PROBLEM ▸ Find "Task: Click the 近代化改修 modernization button" and "Given: Show Safari tab overview" in the records below. Copy the lines holding them and every line between, exactly, and no others.

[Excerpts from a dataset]
########################################
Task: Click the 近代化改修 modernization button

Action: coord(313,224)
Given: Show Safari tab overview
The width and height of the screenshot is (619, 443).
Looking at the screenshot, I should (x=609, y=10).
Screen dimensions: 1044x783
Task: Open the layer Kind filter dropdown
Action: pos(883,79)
########################################
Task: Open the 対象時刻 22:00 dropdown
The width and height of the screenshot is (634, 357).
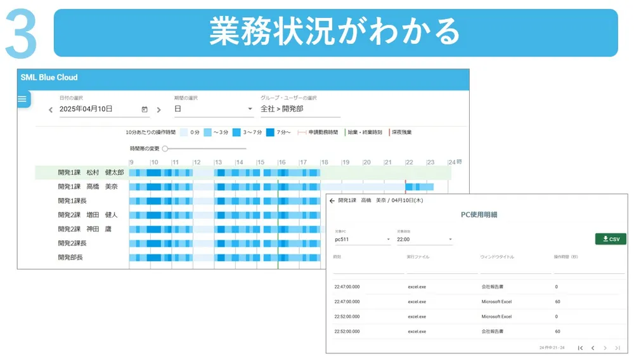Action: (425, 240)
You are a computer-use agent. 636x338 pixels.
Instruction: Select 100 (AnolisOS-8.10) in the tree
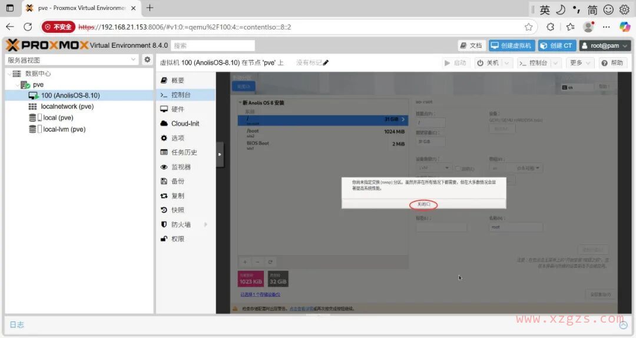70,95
########################################
REPLY TO THE TASK ▸
Task: Click the 近代化改修 modernization button

Action: coord(313,224)
Given: Show Safari tab overview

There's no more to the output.